• _Document_
+ + + + +

BMCR 2006.10.40

Women’s Religious Activity in the Roman Republic

, Women's religious activity in the Roman Republic. Studies in the history of Greece and Rome. Chapel Hill, NC: University of North Carolina Press, 2006. 1 online resource (xiii, 234 pages) : illustrations.. ISBN 9780807877258. $39.95.

In Women’s Religious Activity in the Roman Republic, Celia E. Schultz argues that women’s involvement in Roman religious life was far less circumscribed than previous scholars would have us think. Schultz presents a series of case studies that support this premise; her book is not (and is not meant to be) a history of female religious activity during the period of the Roman Republic. Drawing on literary, epigraphical, and archaeological evidence, the author presents a strong argument, and her book is an important addition to the literature on Roman social and religious life. The introductory nature of some parts of the text suggests that the book is intended for a broad audience, but it will be read most profitably by those who already have a good knowledge of Roman history and religious practices.

The book, a revised version of the author’s doctoral dissertation written at Bryn Mawr College, follows the standard format of academic theses. An unnumbered introductory chapter summarizes the content and main arguments of the book. Five numbered chapters follow, with one each on literary, epigraphic, and archaeological evidence for Roman women’s religious activities; a chapter on female roles in domestic Roman religion; and a chapter on the relationship between social status and religious participation in republican Rome. A brief conclusion rounds out the main text. A limited selection of relevant black-and-white images appears interspersed throughout the book. End matter includes ample notes, references cited, a concordance of inscriptions, and an index.

+ + + + +

Source data:
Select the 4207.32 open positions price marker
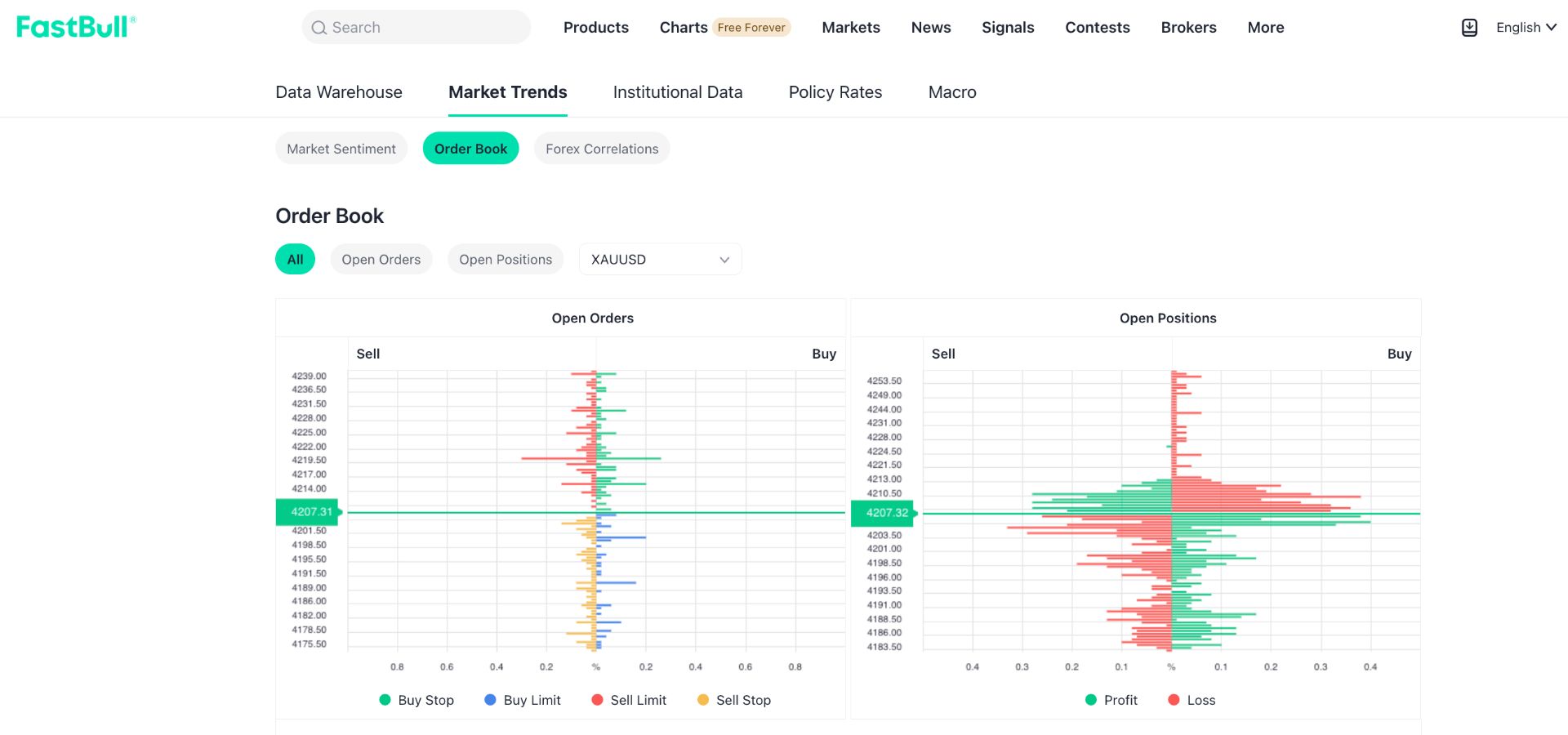1568x735 pixels. [x=884, y=513]
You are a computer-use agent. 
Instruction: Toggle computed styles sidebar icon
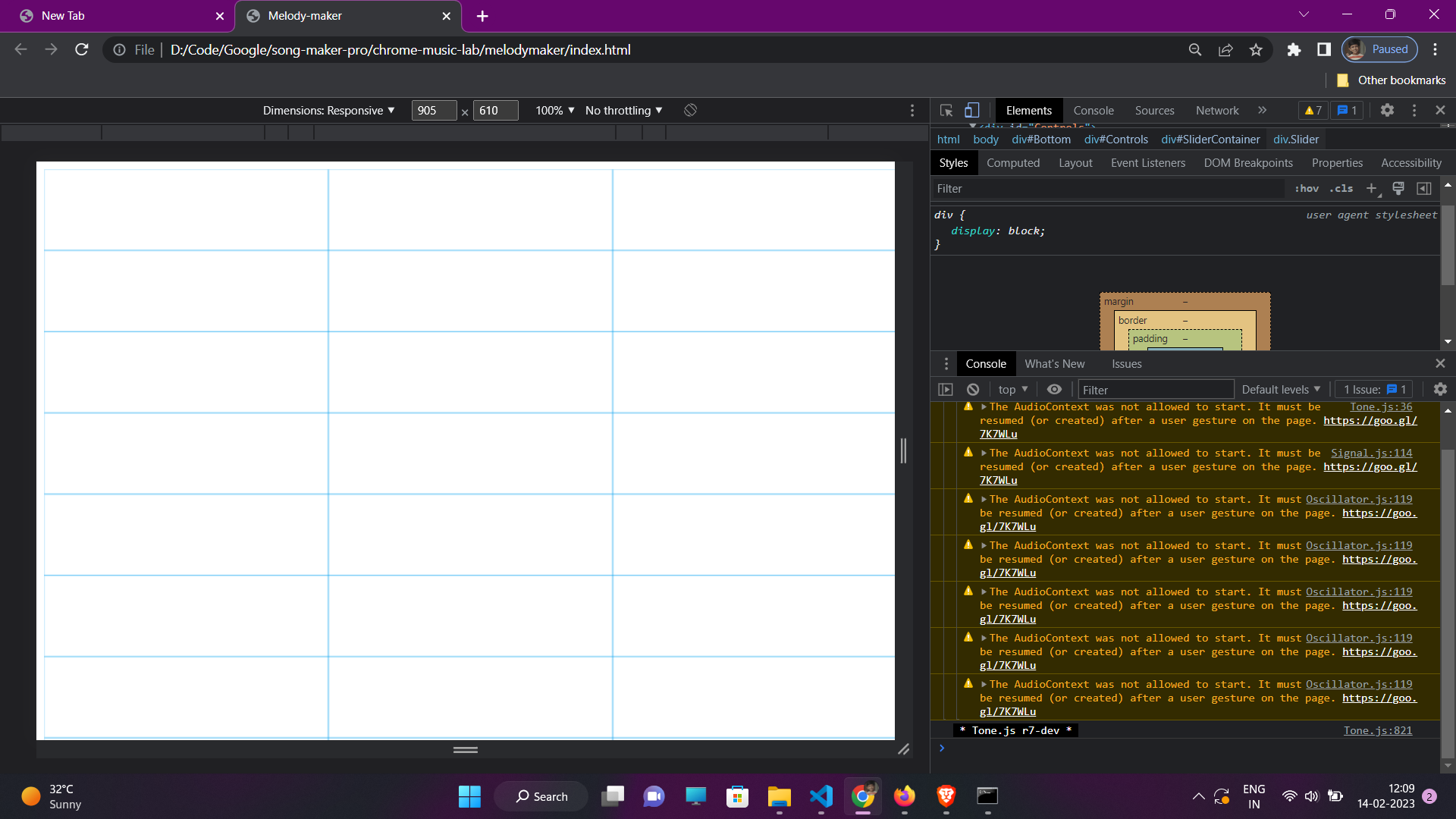(x=1424, y=188)
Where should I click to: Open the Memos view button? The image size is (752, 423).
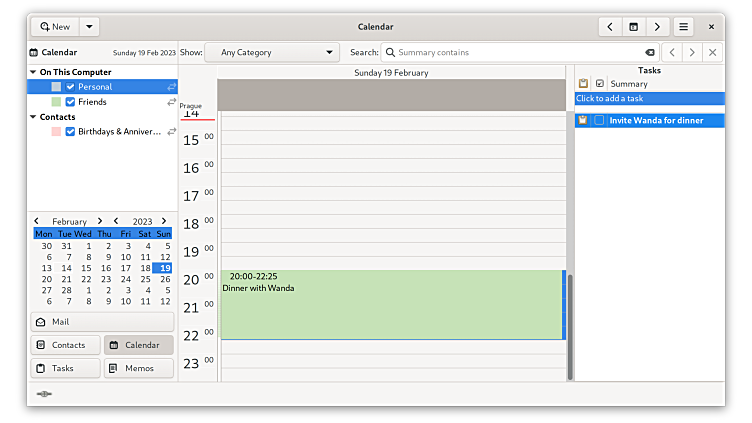(138, 368)
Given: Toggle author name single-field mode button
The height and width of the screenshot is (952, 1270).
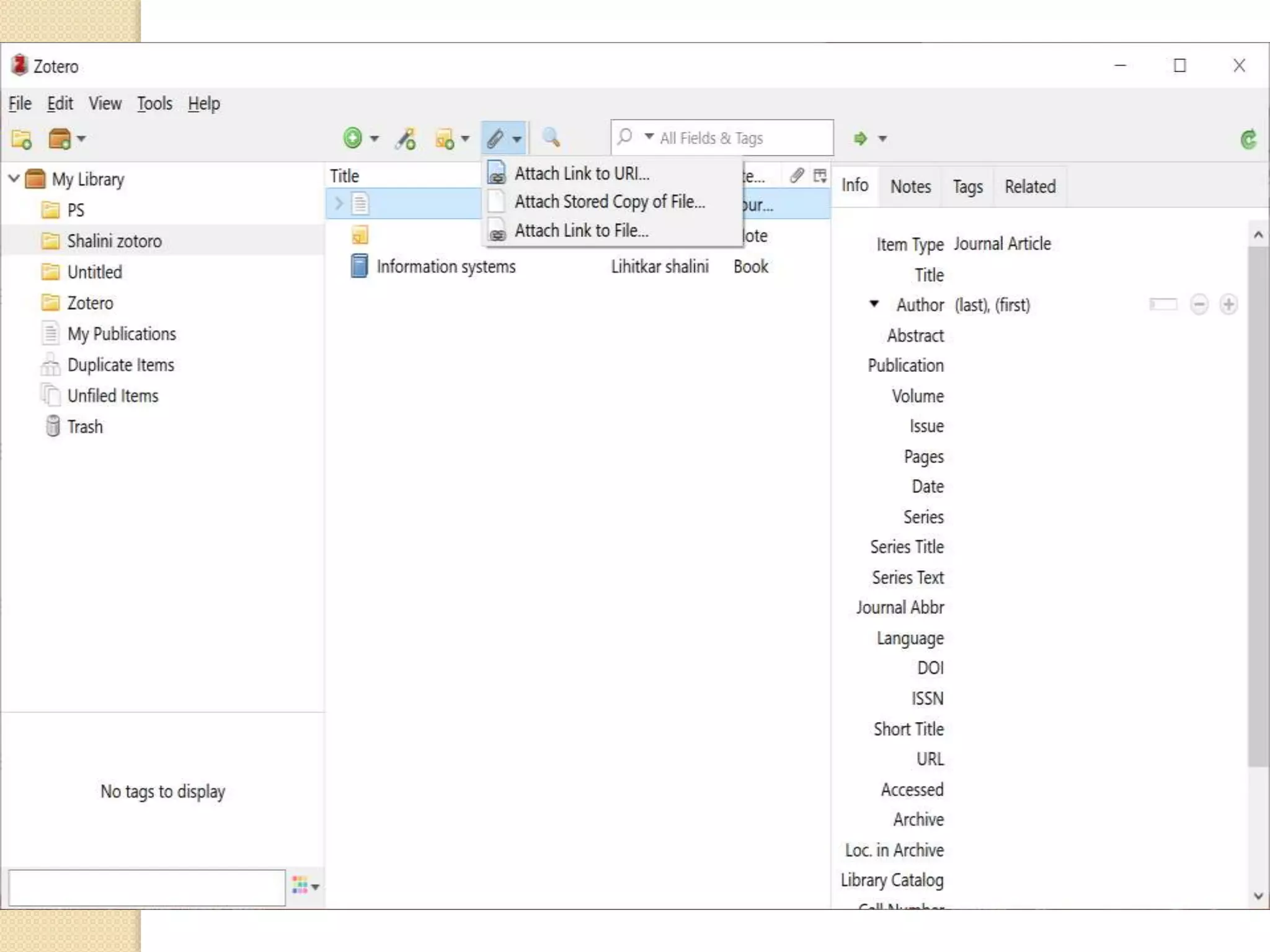Looking at the screenshot, I should click(1163, 304).
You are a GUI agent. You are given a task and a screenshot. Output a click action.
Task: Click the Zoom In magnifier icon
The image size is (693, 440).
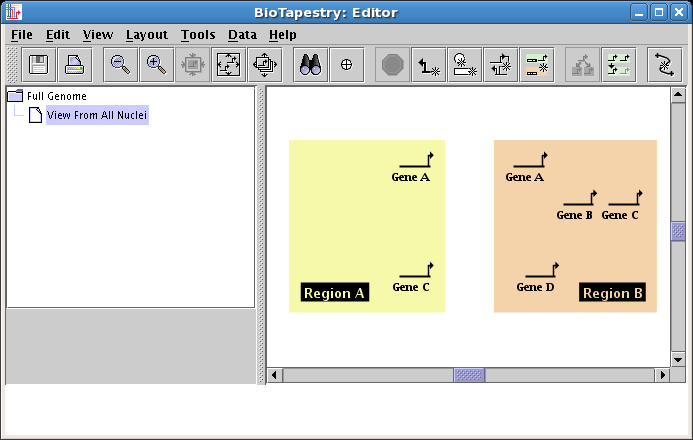click(156, 65)
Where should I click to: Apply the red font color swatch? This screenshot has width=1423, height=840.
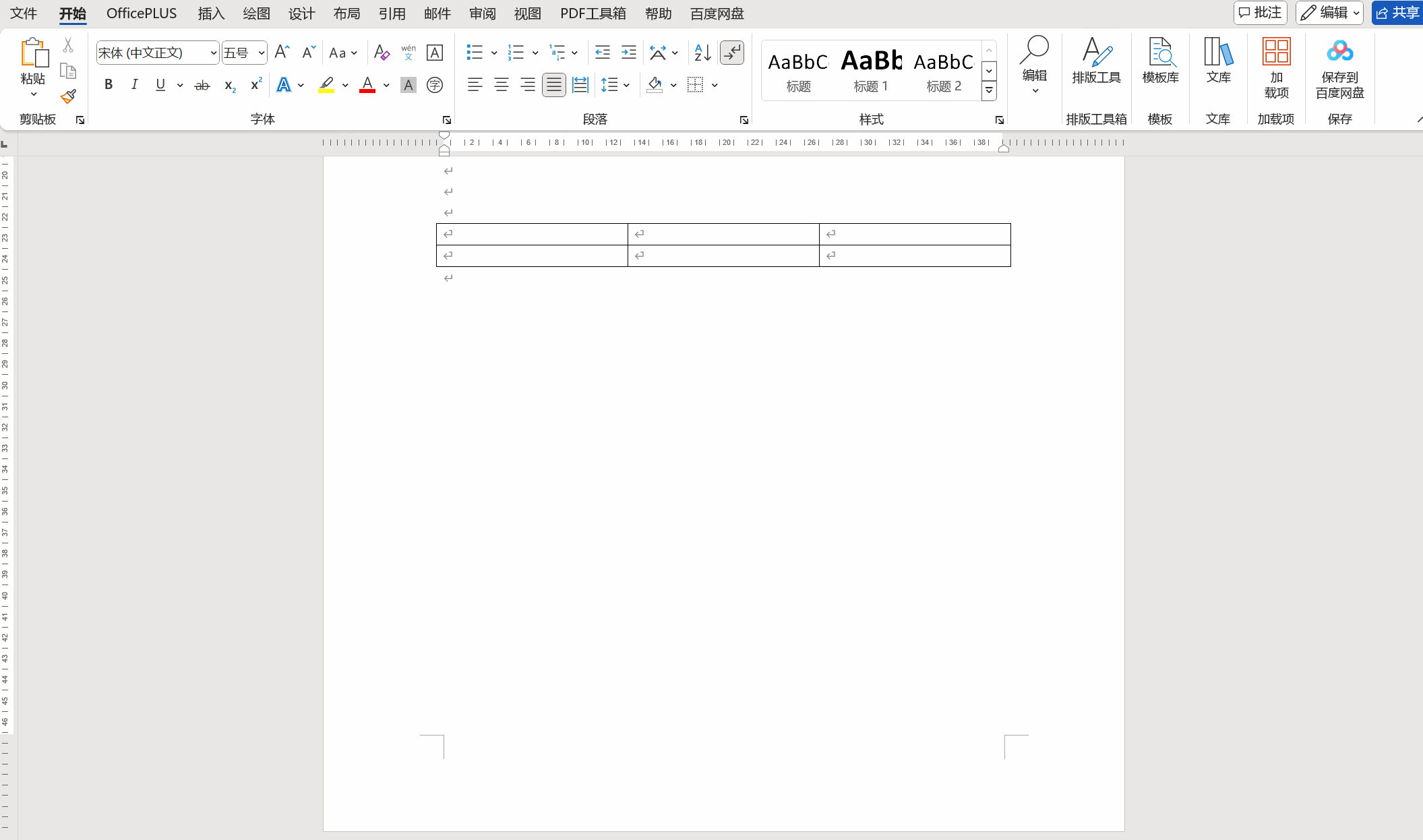367,85
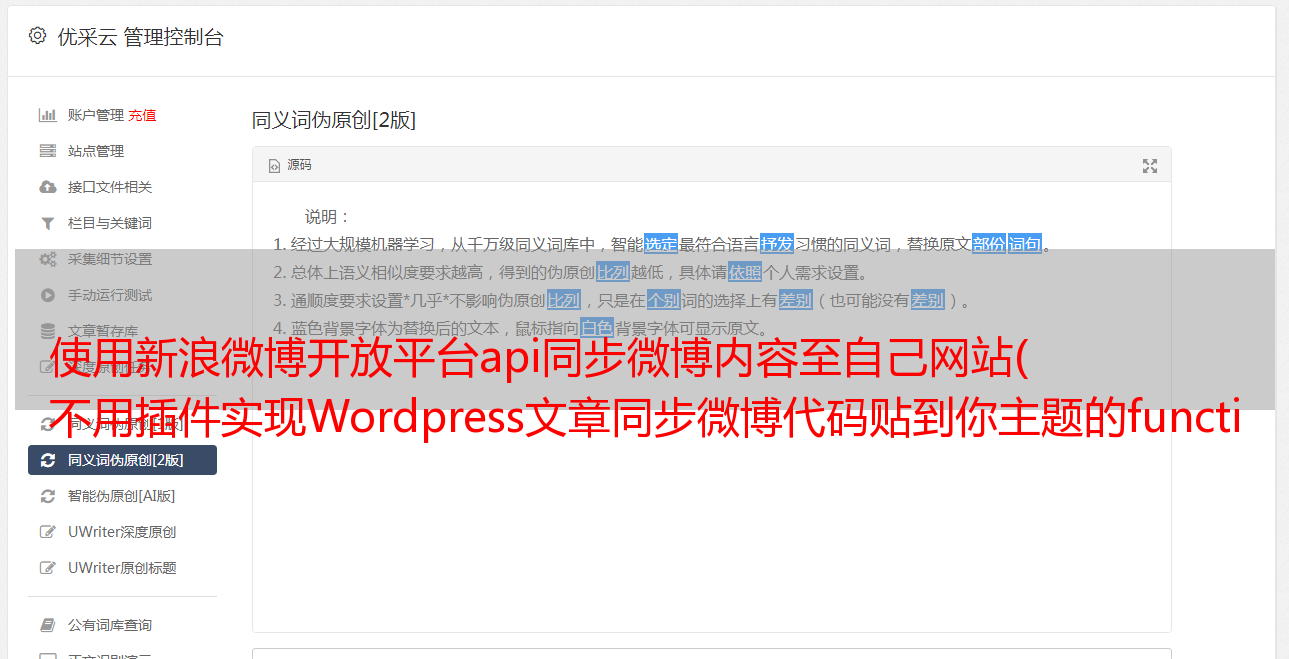Click the 接口文件相关 cloud upload icon

[x=47, y=187]
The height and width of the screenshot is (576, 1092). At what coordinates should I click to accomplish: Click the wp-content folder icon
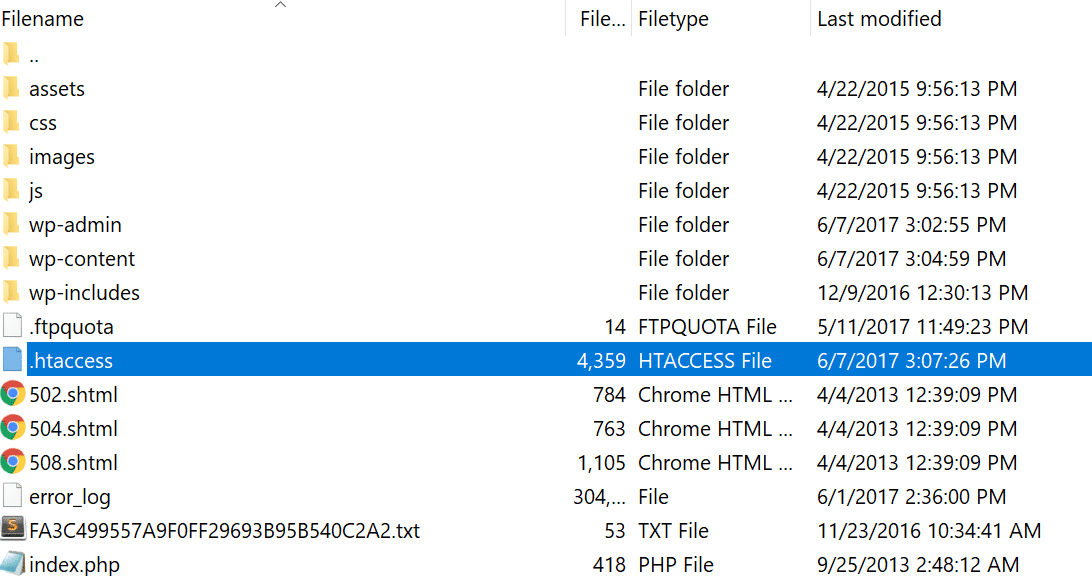[14, 258]
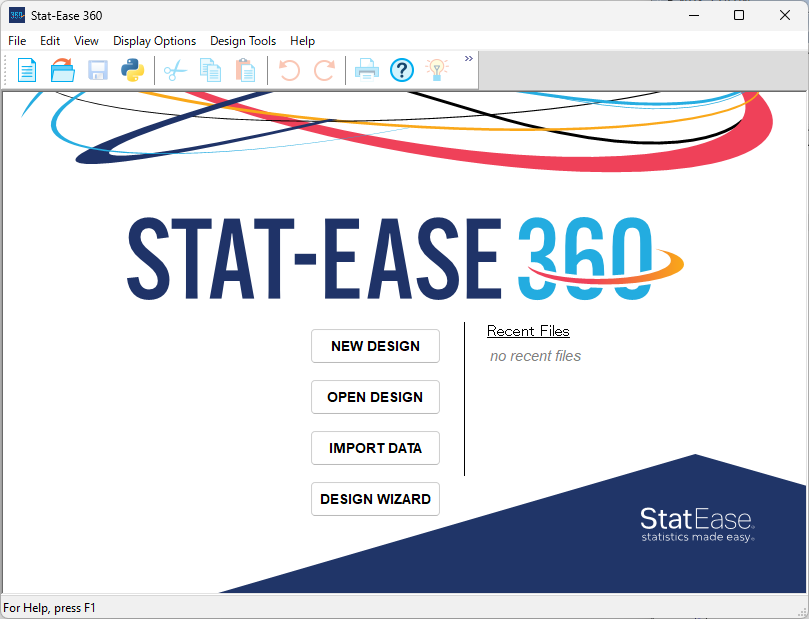
Task: Click the Copy toolbar icon
Action: click(210, 70)
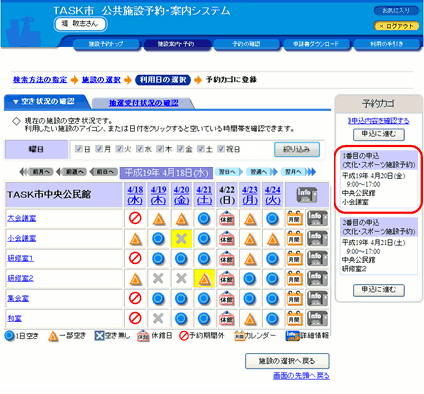This screenshot has height=394, width=424.
Task: Toggle the 祝日 checkbox
Action: [x=221, y=149]
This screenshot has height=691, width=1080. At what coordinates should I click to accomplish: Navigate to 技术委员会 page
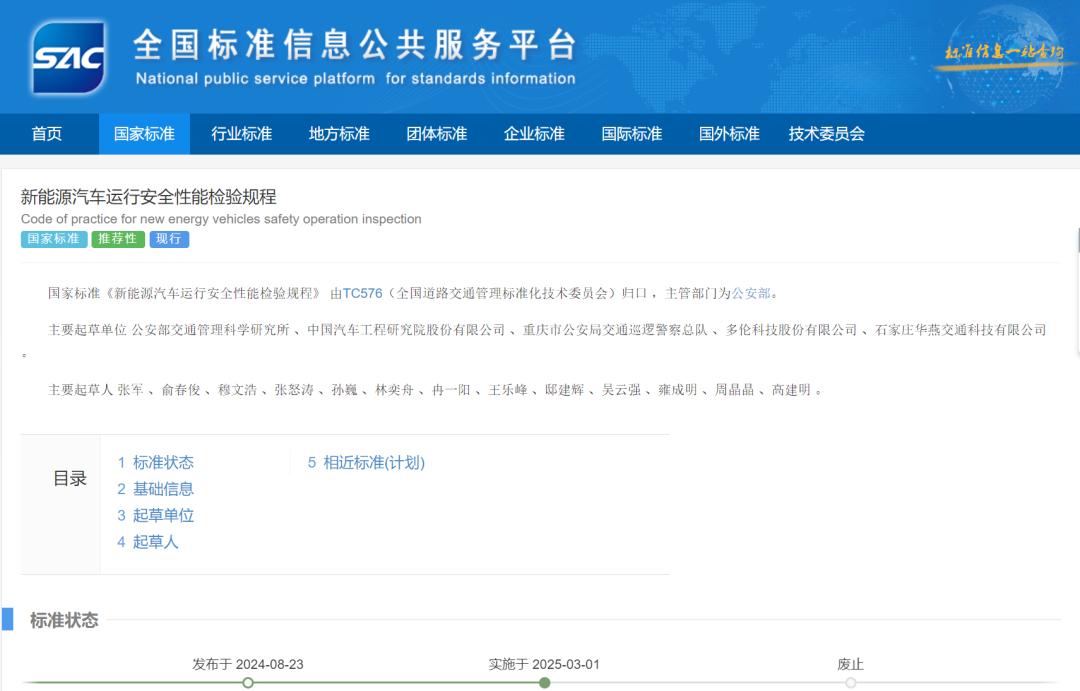(826, 134)
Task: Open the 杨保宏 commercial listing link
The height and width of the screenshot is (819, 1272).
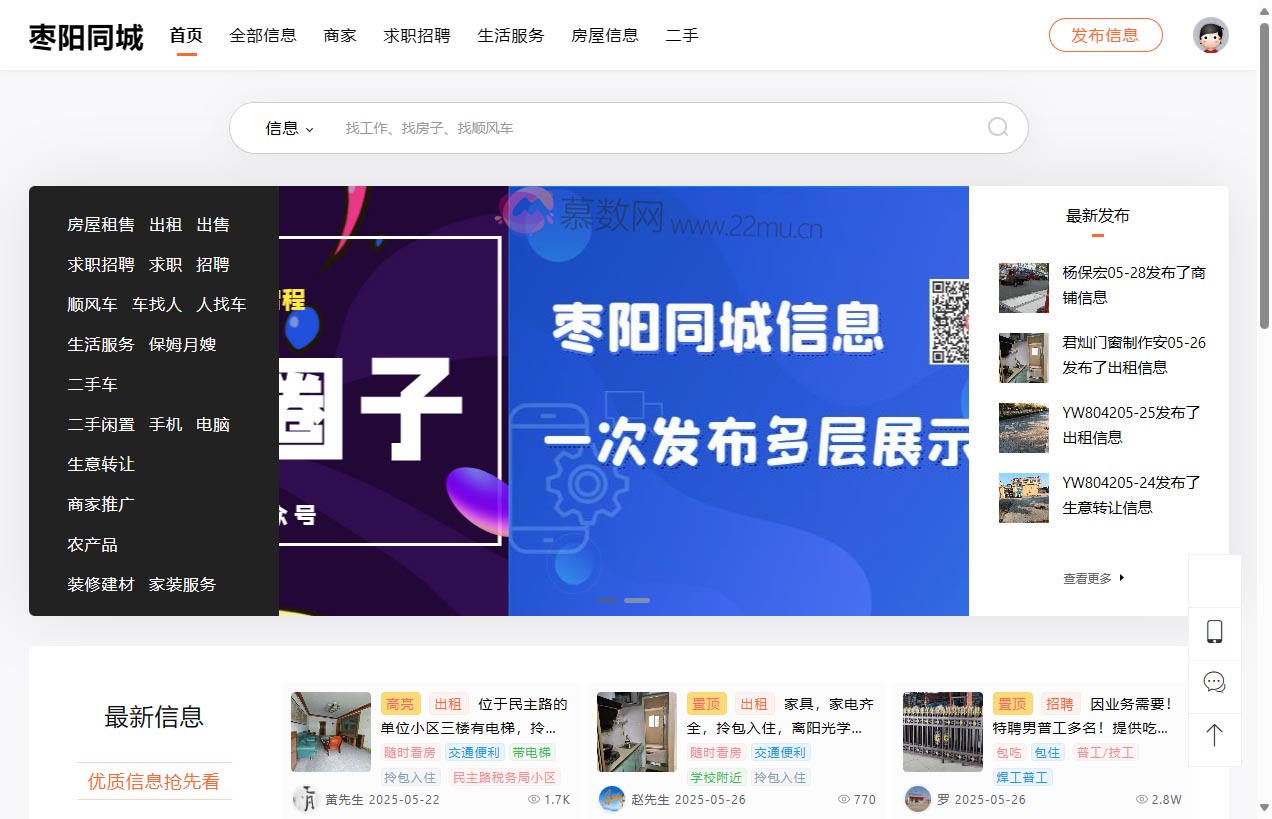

+ + + + +

• _Exercise description_
Write out the passage from the review of the book on Roman women's religious activity, beginning at the words "The book, a" and stopping after "and an index.". The items are not required for this work.

• _Task result_
The book, a revised version of the author’s doctoral dissertation written at Bryn Mawr College, follows the standard format of academic theses. An unnumbered introductory chapter summarizes the content and main arguments of the book. Five numbered chapters follow, with one each on literary, epigraphic, and archaeological evidence for Roman women’s religious activities; a chapter on female roles in domestic Roman religion; and a chapter on the relationship between social status and religious participation in republican Rome. A brief conclusion rounds out the main text. A limited selection of relevant black-and-white images appears interspersed throughout the book. End matter includes ample notes, references cited, a concordance of inscriptions, and an index.